Content starts

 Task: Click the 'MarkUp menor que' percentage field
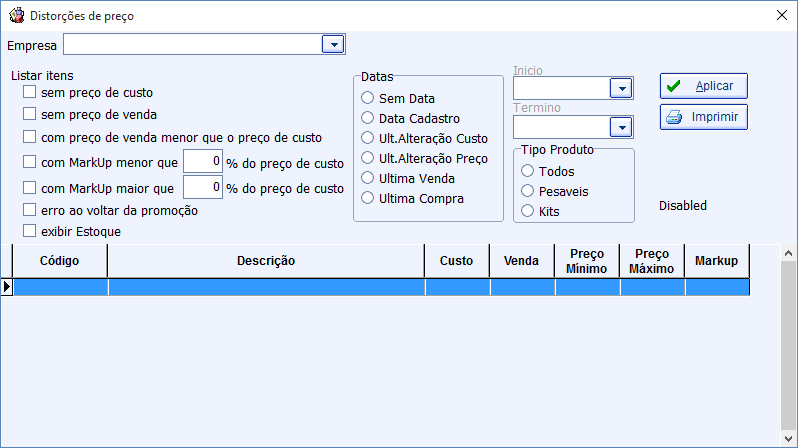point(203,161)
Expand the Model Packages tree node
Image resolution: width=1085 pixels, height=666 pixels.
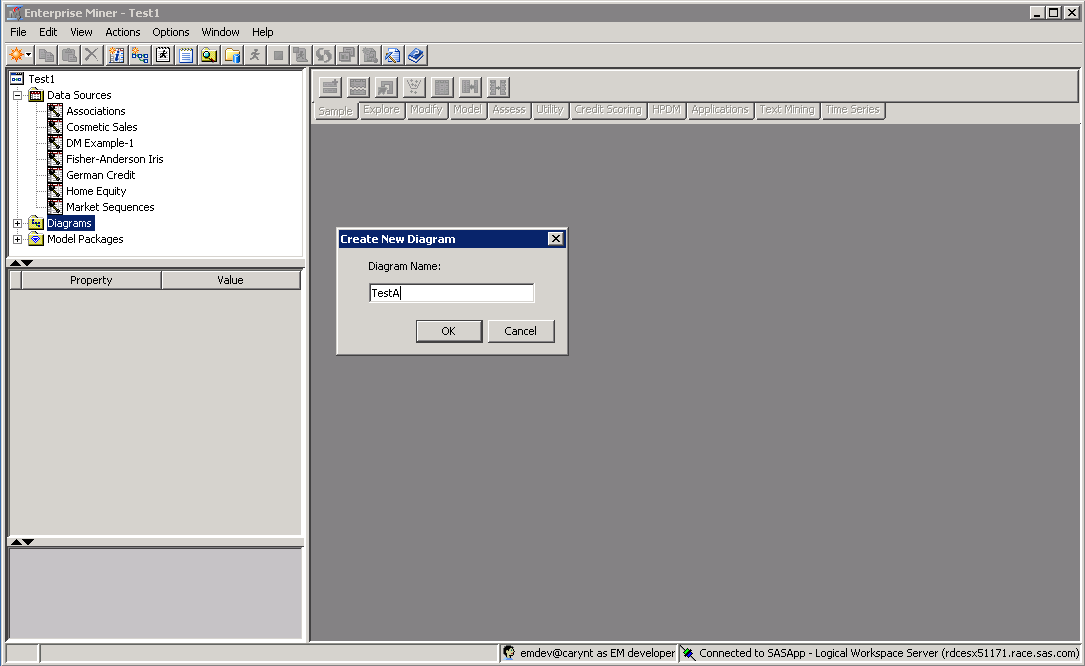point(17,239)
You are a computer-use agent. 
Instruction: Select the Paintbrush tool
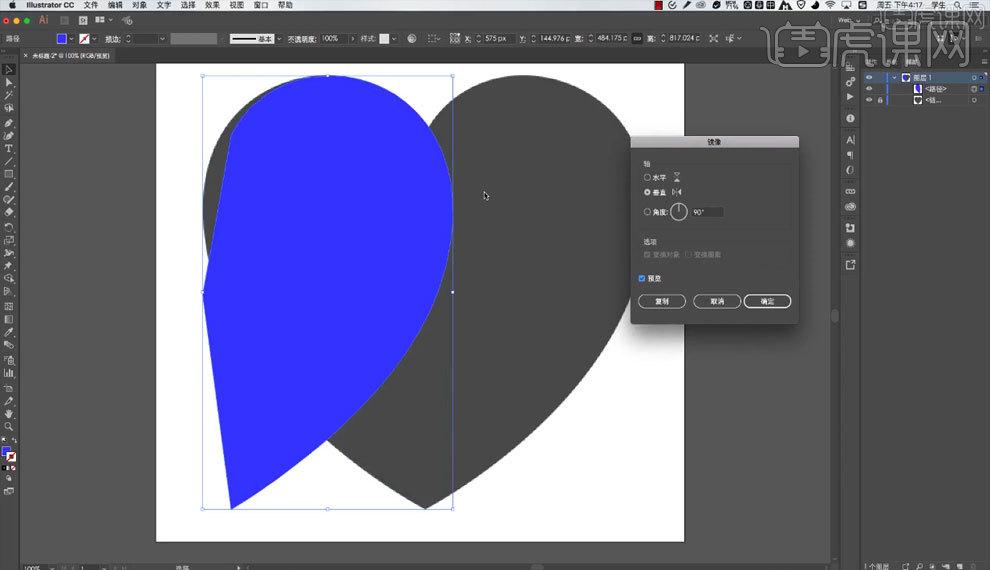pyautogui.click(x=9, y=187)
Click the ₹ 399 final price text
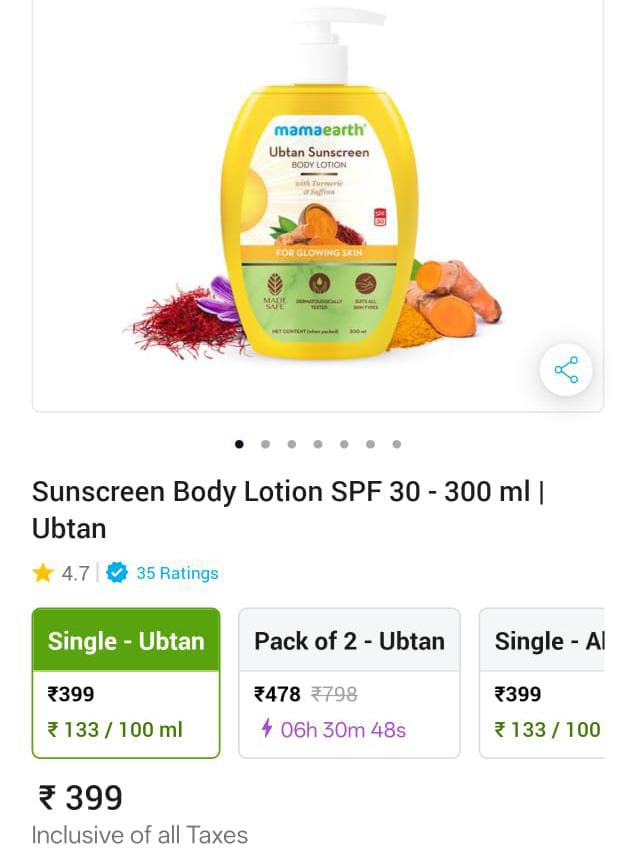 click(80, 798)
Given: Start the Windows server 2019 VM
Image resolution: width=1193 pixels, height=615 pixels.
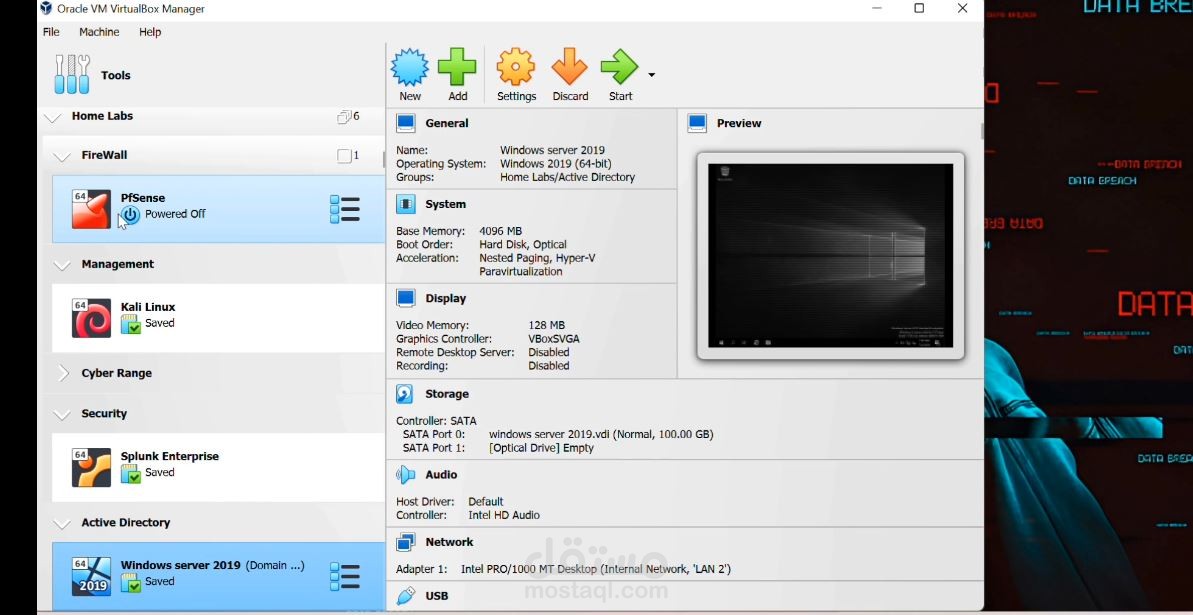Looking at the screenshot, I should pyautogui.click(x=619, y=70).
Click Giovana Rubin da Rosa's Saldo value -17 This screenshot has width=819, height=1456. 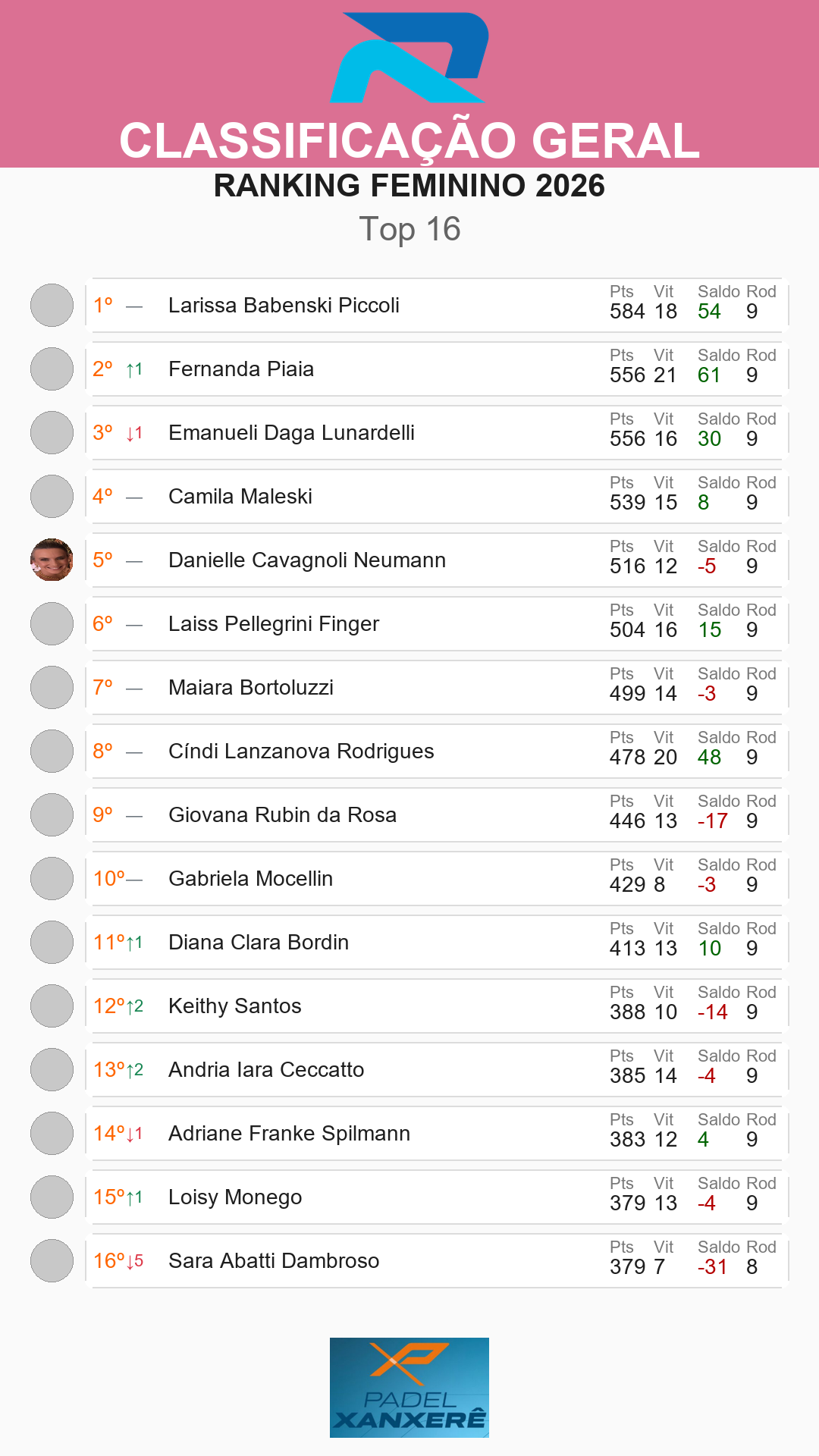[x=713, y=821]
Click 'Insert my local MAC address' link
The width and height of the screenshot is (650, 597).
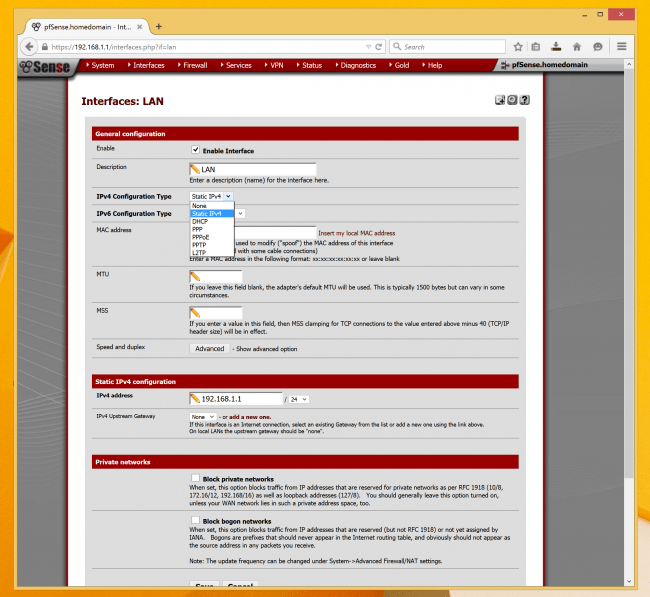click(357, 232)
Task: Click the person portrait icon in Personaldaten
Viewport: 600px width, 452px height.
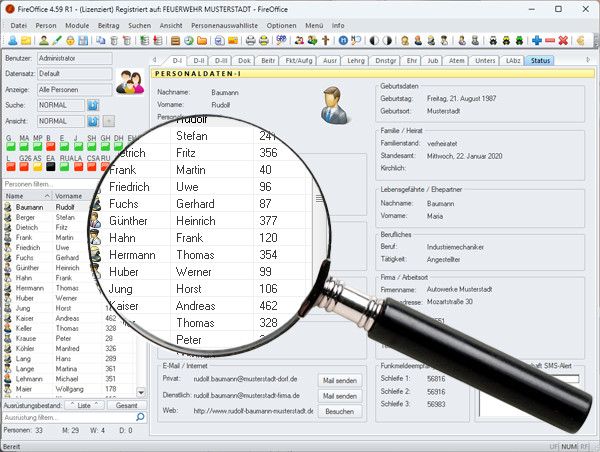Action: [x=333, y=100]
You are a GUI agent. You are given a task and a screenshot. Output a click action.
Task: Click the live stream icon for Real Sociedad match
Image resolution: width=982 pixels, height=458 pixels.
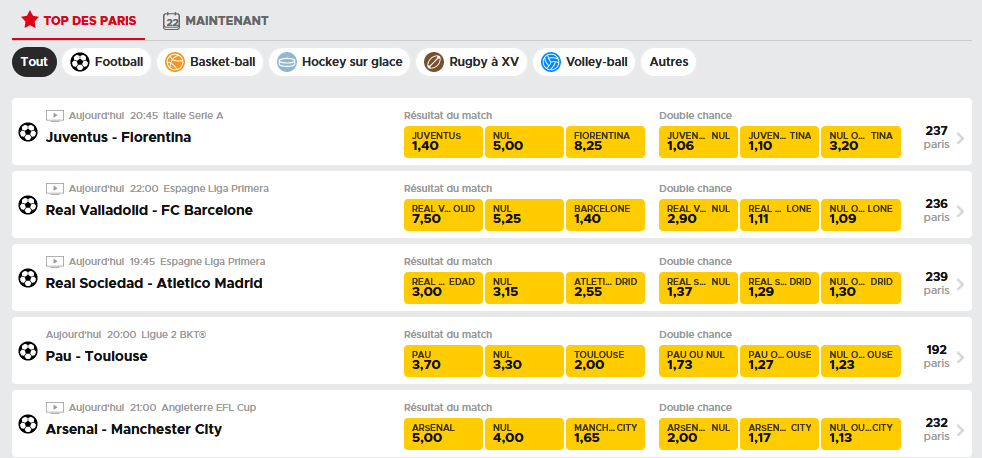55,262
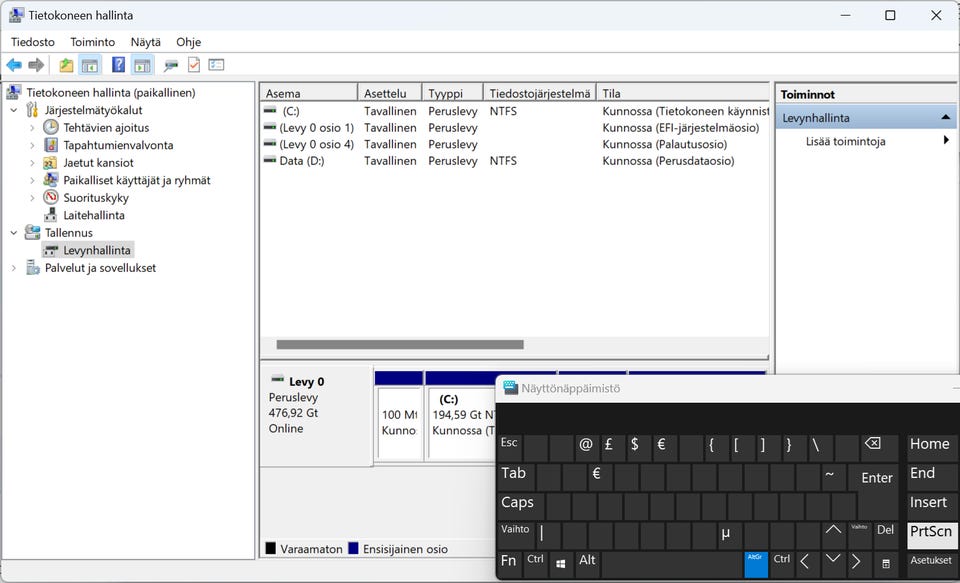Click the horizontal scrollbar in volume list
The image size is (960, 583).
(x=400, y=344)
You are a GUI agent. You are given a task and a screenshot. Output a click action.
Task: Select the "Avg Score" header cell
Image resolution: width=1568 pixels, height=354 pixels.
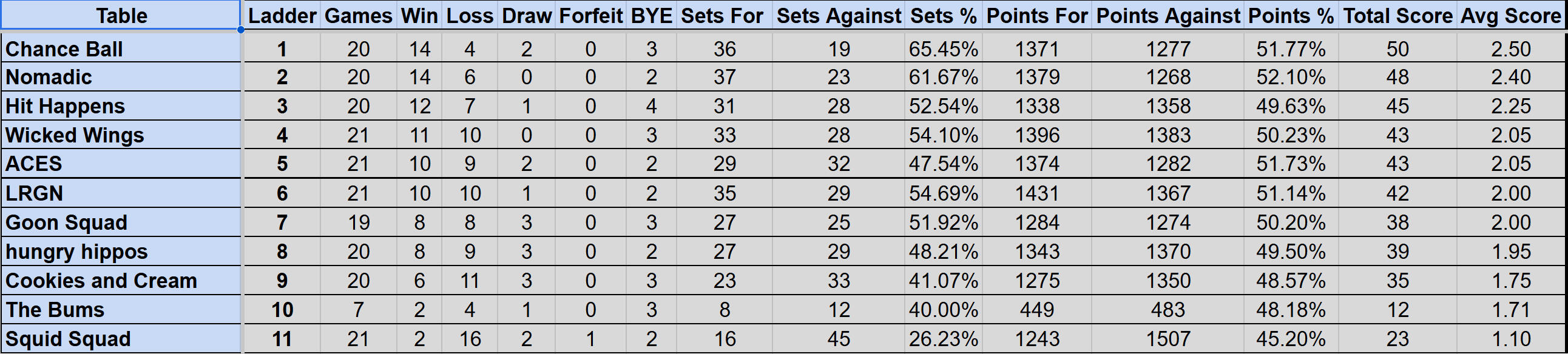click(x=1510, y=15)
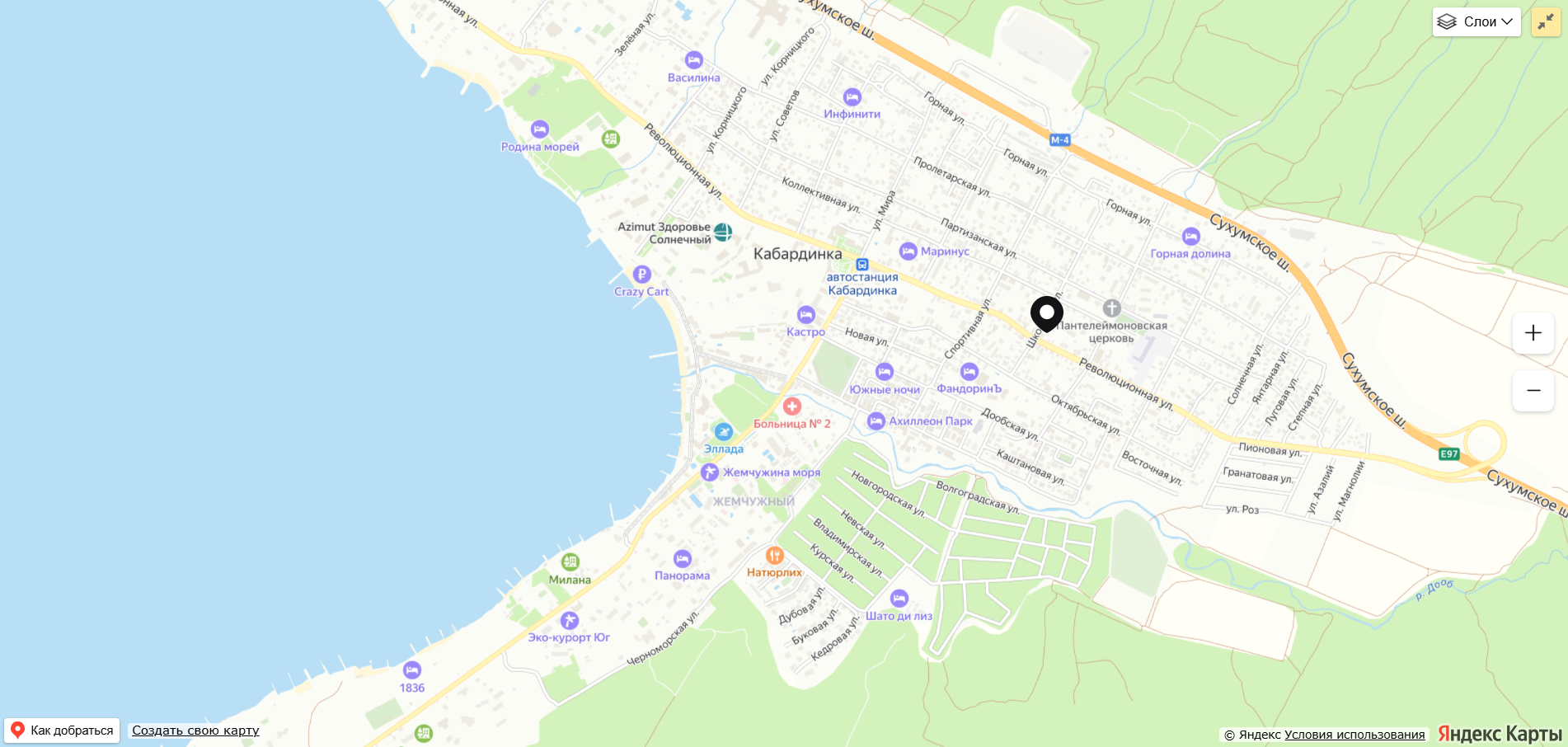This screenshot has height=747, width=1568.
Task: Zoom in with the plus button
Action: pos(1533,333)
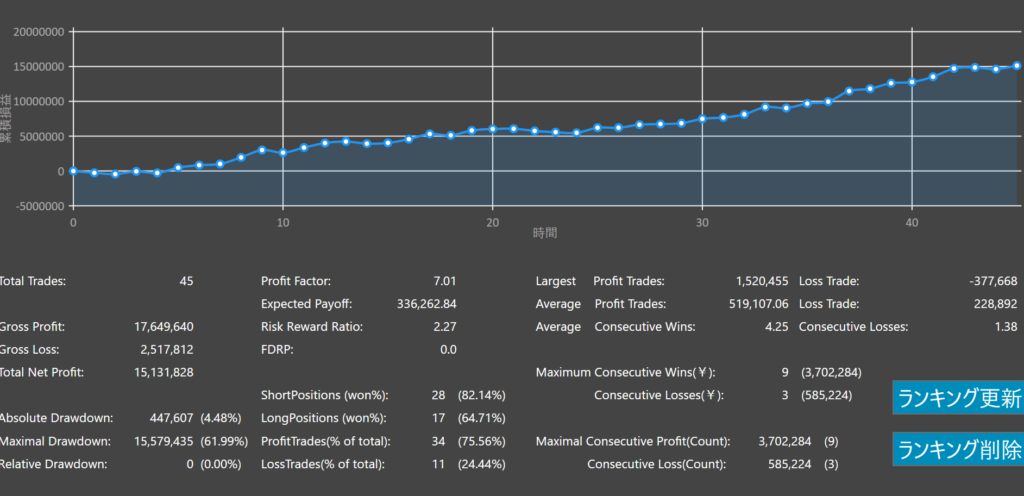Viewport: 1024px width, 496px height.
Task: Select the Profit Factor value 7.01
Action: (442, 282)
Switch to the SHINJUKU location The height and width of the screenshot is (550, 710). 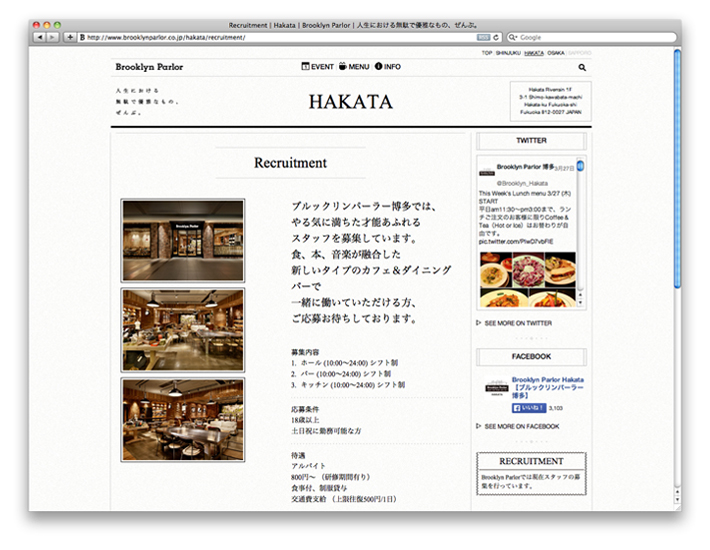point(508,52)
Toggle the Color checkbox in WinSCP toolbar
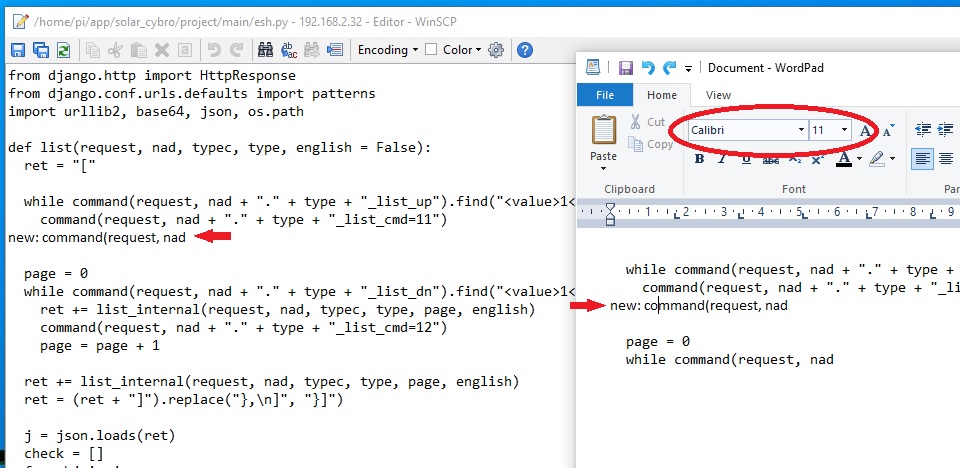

Content ends

§ **WHAT TO WORK ON**: Reproduce every line in the data that has the word "icon" in it.

§ **TASK RESPONSE**:
Task: Click the person portrait icon in Personaldaten
Task: Click the live stream icon for Real Sociedad match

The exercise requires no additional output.